**WHAT THE TASK ASKS**
Print, in exact form, the lines below from the one containing "Click sort arrows for Max. estimated sales" through the one containing "Click the 6M", and omit all others.

**INPUT**
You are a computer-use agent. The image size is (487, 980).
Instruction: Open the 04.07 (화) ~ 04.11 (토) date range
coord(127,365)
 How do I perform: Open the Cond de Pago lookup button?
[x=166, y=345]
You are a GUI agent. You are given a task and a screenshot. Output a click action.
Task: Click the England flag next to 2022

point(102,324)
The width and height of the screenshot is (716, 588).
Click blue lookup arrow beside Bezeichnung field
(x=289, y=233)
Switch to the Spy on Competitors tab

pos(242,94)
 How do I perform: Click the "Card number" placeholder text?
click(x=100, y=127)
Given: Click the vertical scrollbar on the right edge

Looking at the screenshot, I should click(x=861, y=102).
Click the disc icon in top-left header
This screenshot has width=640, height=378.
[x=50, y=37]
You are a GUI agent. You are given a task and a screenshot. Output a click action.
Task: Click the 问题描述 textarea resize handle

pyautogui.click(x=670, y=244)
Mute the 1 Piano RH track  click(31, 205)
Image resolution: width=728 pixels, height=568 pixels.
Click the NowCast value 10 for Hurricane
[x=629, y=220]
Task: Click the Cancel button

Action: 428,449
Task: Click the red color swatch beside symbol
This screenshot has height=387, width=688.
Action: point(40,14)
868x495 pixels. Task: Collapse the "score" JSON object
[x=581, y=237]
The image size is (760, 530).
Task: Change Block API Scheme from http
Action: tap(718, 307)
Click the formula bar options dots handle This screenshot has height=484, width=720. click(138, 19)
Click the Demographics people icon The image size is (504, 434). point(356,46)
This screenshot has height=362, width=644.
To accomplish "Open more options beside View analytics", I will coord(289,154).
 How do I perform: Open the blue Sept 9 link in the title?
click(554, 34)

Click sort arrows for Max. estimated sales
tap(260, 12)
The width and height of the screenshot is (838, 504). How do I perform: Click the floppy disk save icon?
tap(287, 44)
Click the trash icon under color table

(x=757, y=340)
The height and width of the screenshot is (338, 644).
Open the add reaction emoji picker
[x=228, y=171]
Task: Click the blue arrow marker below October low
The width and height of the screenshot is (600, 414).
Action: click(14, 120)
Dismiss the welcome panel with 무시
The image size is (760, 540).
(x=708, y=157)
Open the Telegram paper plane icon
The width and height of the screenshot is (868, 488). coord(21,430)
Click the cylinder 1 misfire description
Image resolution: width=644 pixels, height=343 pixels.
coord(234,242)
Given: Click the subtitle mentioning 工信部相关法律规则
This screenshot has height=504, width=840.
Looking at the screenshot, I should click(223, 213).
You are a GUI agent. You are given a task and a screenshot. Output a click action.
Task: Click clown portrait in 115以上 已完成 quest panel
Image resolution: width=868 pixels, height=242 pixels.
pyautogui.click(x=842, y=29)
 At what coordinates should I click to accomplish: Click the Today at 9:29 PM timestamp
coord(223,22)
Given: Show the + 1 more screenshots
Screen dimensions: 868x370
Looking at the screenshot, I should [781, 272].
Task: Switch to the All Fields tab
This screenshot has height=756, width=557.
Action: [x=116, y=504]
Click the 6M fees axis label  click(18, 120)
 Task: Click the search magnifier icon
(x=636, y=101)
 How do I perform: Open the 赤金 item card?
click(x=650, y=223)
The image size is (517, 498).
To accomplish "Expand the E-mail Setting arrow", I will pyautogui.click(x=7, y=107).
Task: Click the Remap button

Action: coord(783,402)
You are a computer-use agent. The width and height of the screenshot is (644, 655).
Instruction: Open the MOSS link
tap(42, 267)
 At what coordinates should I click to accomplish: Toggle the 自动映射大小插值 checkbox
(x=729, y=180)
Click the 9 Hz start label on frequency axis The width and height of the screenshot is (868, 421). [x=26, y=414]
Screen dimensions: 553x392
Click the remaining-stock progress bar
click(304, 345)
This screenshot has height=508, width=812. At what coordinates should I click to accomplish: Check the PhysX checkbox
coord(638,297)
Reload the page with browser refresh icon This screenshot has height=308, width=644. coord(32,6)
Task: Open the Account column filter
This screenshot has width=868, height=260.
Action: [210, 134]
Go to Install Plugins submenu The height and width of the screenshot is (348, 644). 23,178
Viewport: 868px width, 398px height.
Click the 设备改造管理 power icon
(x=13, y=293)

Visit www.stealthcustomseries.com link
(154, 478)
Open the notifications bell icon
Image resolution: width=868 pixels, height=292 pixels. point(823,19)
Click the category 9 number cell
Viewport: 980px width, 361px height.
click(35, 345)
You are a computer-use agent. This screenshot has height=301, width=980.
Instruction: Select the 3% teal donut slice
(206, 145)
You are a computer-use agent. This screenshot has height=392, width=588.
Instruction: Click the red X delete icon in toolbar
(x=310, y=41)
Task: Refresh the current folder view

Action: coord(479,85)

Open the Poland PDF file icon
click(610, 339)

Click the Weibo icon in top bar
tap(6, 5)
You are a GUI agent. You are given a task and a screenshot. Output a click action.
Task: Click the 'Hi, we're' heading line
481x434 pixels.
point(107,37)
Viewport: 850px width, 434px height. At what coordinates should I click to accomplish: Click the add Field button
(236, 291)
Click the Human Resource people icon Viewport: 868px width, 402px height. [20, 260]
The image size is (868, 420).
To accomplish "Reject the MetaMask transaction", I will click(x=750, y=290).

**OUTPUT OF THE TASK**
Click sort arrows for Max. estimated sales
tap(260, 12)
The width and height of the screenshot is (838, 504). How do I perform: Click the floppy disk save icon?
tap(287, 44)
Click the trash icon under color table

(x=757, y=340)
The height and width of the screenshot is (338, 644).
Open the add reaction emoji picker
[x=228, y=171]
Task: Click the blue arrow marker below October low
The width and height of the screenshot is (600, 414).
Action: click(14, 120)
Dismiss the welcome panel with 무시
The image size is (760, 540).
(x=708, y=157)
Open the Telegram paper plane icon
The width and height of the screenshot is (868, 488). coord(21,430)
Click the cylinder 1 misfire description
Image resolution: width=644 pixels, height=343 pixels.
coord(234,242)
Given: Click the subtitle mentioning 工信部相关法律规则
This screenshot has height=504, width=840.
Looking at the screenshot, I should click(223, 213).
You are a GUI agent. You are given a task and a screenshot. Output a click action.
Task: Click clown portrait in 115以上 已完成 quest panel
Image resolution: width=868 pixels, height=242 pixels.
pyautogui.click(x=842, y=29)
 At what coordinates should I click to accomplish: Click the Today at 9:29 PM timestamp
coord(223,22)
Given: Show the + 1 more screenshots
Screen dimensions: 868x370
Looking at the screenshot, I should [781, 272].
Task: Switch to the All Fields tab
This screenshot has height=756, width=557.
Action: [x=116, y=504]
Click the 6M fees axis label  click(18, 120)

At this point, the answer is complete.